* [REQUIRED TASK]: Update the records from the line with "The width and" through the line with "point(123,130)" by changing "tagline" to "slogan", keeping everything else the same. Leave the pictures out of your answer.

* [MATERIALS PROVIDED]:
++++++++

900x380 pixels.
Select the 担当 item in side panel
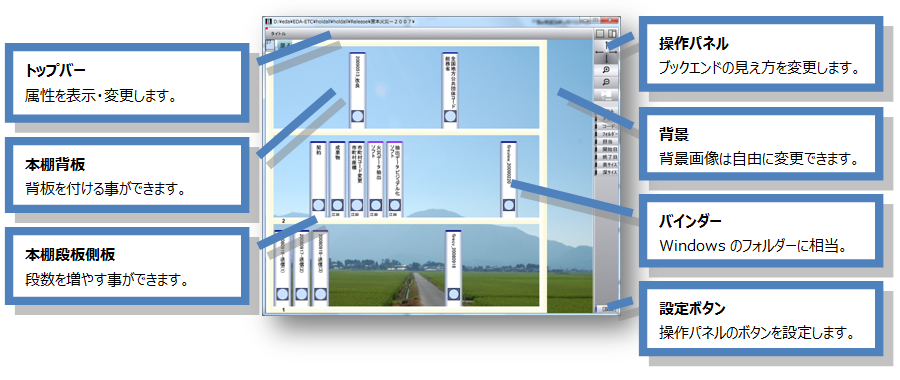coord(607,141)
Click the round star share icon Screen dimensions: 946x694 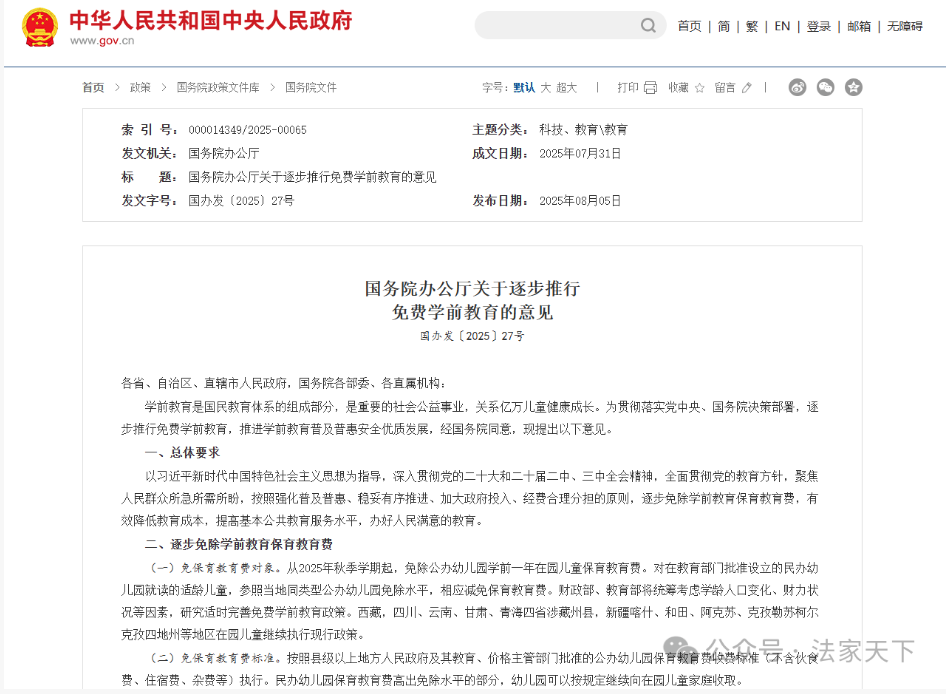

++++++++

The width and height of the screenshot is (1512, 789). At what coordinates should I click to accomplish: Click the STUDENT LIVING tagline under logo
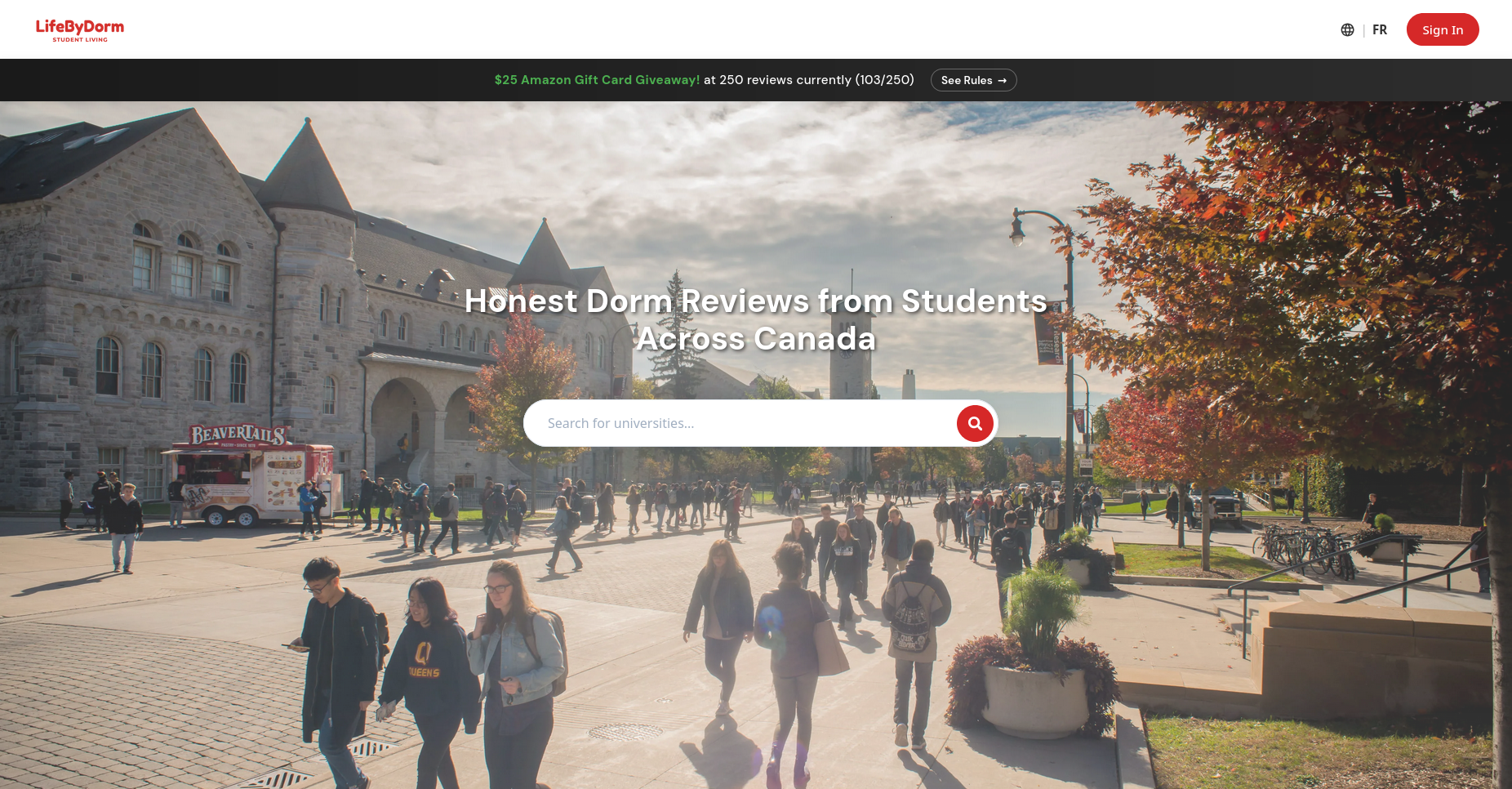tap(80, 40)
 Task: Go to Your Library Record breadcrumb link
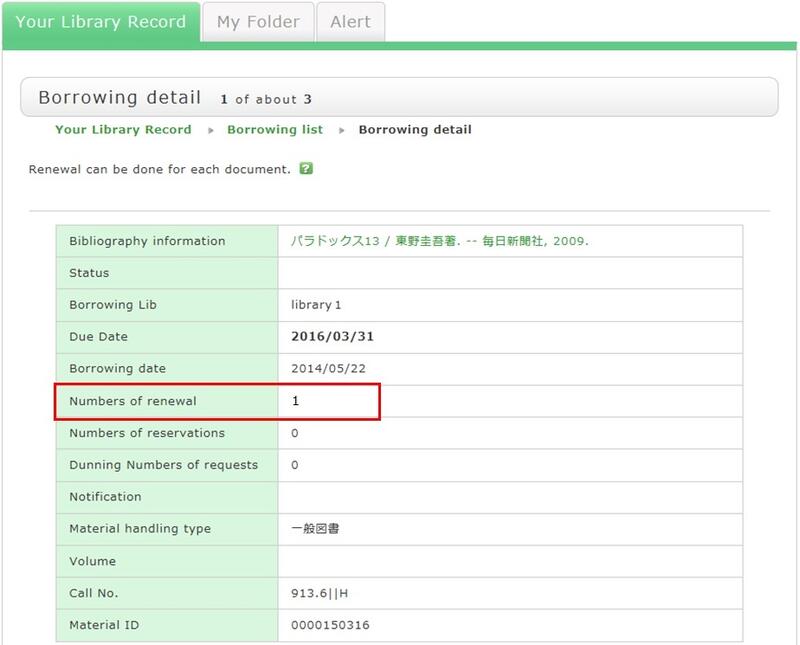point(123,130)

++++++++

* [RESULT OF THE TASK]:
The width and height of the screenshot is (1512, 789). At what coordinates should I click to accomplish: Click the STUDENT LIVING slogan under logo
tap(80, 40)
 Task: Go to Your Library Record breadcrumb link
point(123,130)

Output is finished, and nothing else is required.